Congratulations on being voted number one in our British cinema poll.
‘Well, it’s all very exciting indeed.’
Do you recall the last time you saw ‘Don’t Look Now’?
‘Golly, it was some time ago. I’ve seen clips and I’ve introduced it at festivals. It’s interesting seeing it in clips, as it gives you these hints that remind you where you were going at that time. Funnily enough, I don’t like watching a movie I’ve finished. It’s difficult because the film was part of your life.’
Was the experience of making ‘Don’t Look Now’ a positive one?
‘Film is a curious thing: you’re preparing, working on and thinking about it for a long time before you shoot anything. Suddenly you give birth to this piece.
‘Making films is like being a jockey. After the race, interviews with jockeys are very interesting. One interview stuck in my mind – and I’m aware it sounds a little mad making the connection between moviemaking and horseracing – when they said to a jockey, “You were lying third: did you know you were going to come through?” Then he says, “I was third, but I wanted to hold him back until he wanted to go.” The horse is the one who’s directing the jockey. It’s the same relationship between film and director. Sounds a bit airy-fairy, but it’s true!’
How did you know Donald Sutherland and Julie Christie were right for the main roles?

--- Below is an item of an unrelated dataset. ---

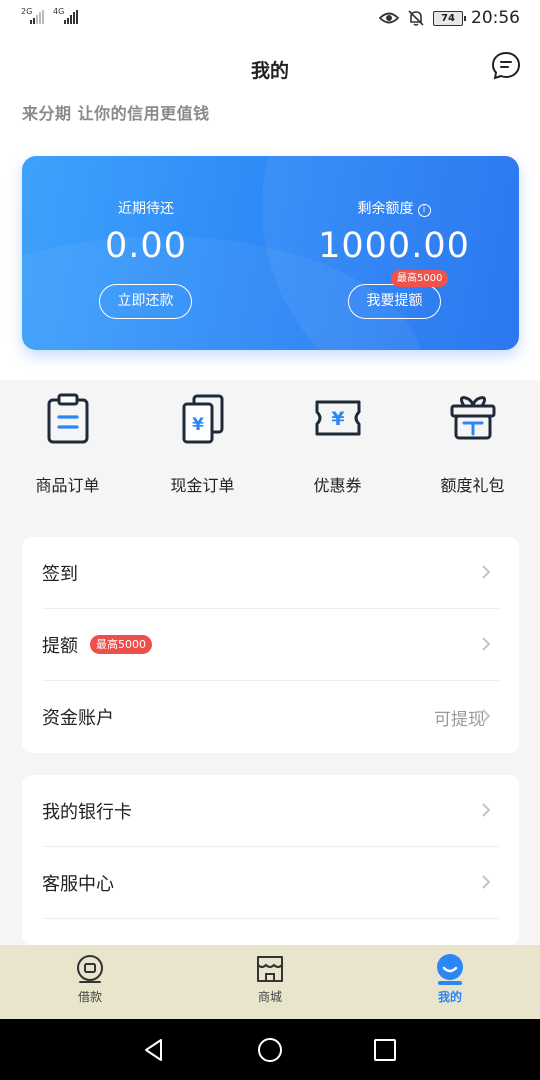 Image resolution: width=540 pixels, height=1080 pixels. I want to click on page-title: 我的, so click(270, 71).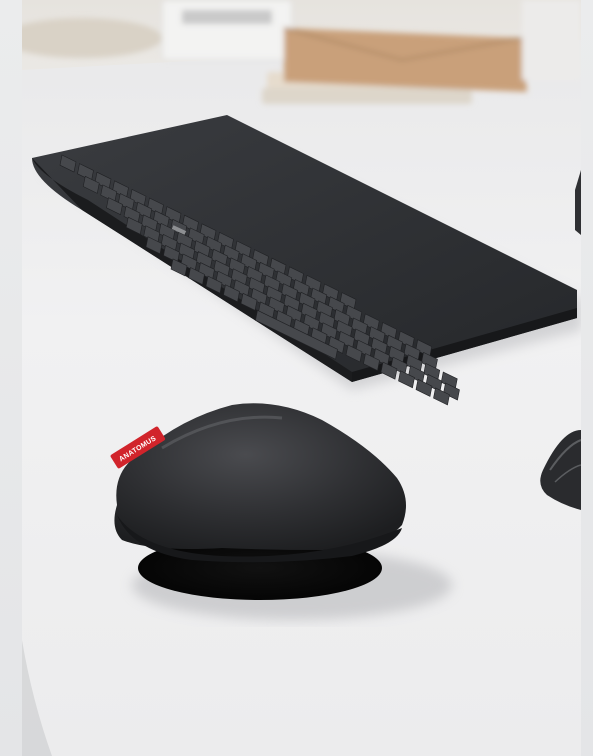  What do you see at coordinates (587, 378) in the screenshot?
I see `right-margin` at bounding box center [587, 378].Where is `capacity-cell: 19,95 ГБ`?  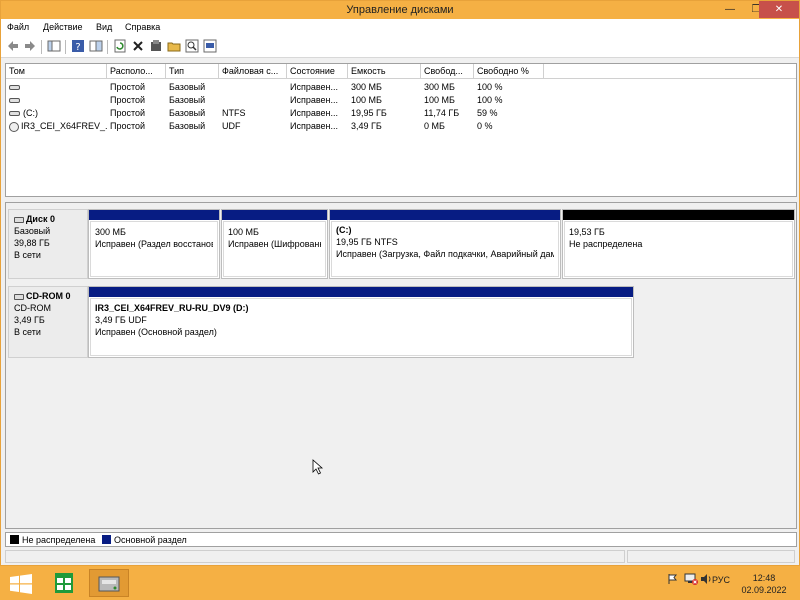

‘This movie was about two people discussing who they were and what they did. I really like the fact that it was an American man – Donald – with a British woman – Julie. It was a pure, physical and mental exchange, not because of background or nationality. For me, “Don’t Look Now” is about expressing love in a different way.’
The infamous sex scene in the film: some people see it as this moment of pure bliss, others read it as a outburst of anguish.

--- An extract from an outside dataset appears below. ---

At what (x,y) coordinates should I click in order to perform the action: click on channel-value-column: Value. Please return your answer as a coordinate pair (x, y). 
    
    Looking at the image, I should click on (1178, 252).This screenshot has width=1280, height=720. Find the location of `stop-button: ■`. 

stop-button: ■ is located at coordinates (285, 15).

‘Sex, whether you like it or not, is the prime force of life. There is no other reason to be here. For me, sex is very rarely rude. It’s a fresh thing. The censors saw things that didn’t happen in the sex scene. Did this happen? Did that happen? It’s not unusual. The wonder of film is that because we relate to moments and emotions so deeply, we often see things that aren’t there.
‘I think people secretly connected to “Don’t Look Now” for that reason. Maybe that’s why after all this time when it’s looked at, people see that more clearly. When it came out, audiences were less used to it. Back then, I imagine that scene would’ve been like someone bursting out of a cupboard and shouting “Boo!”.’

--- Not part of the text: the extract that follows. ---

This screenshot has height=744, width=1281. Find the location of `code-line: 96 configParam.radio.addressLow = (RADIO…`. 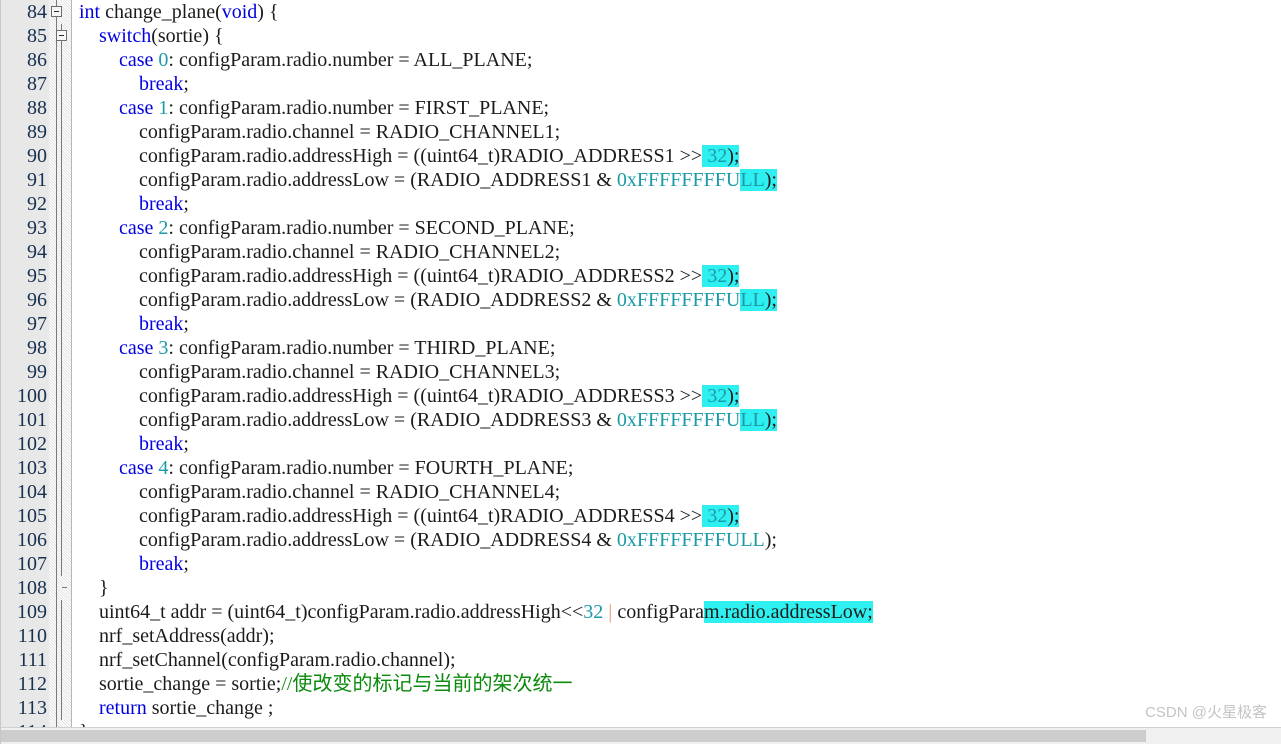

code-line: 96 configParam.radio.addressLow = (RADIO… is located at coordinates (641, 300).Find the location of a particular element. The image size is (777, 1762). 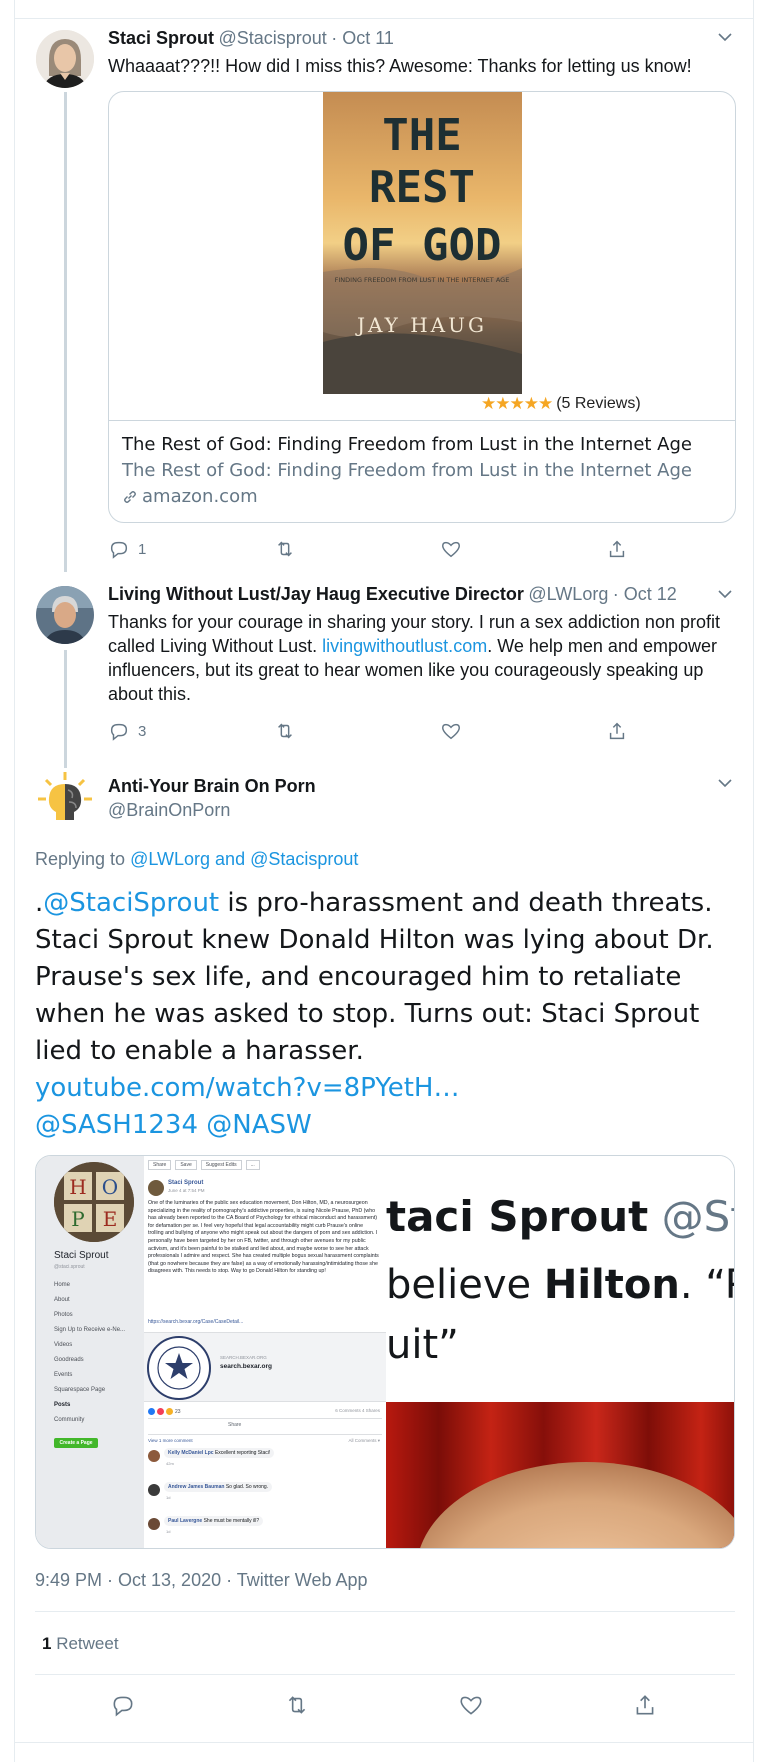

card-divider is located at coordinates (422, 420).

You made ‘Don’t Look Now’ in Venice and you shot a lot of your other films abroad. What’s the appeal for you in making films in strange lands?
‘I like being a stranger in a strange land. We don’t go to all the sites in London, because they’re there and we can always go to them tomorrow. I like that things stand out making the decision of whether to show the tour guide’s view of another city.
‘In “Don’t Look Now”, Donald Sutherland is a church restorer and he’s working there, so there’d be no reason that we’d need to see any tourist landmarks. It’s very difficult for me to see London in the way that a stranger sees it. Stories seem to stand out more when you’re shooting them in a place you don’t know, especially Venice.
‘I don’t think I’ve been to another city where you can walk down a narrow street and you can hear footsteps getting louder and louder. It’s like someone’s always behind you. The maze of those alleyways was a fantastic thing for me, but Venetians don’t notice it.’
Are there any other films in the top 100 you’re fond of?
‘If I started making selections I’d only upset someone! But I think it’s a fine list, and I don’t see any film on it that doesn’t deserve to be there.’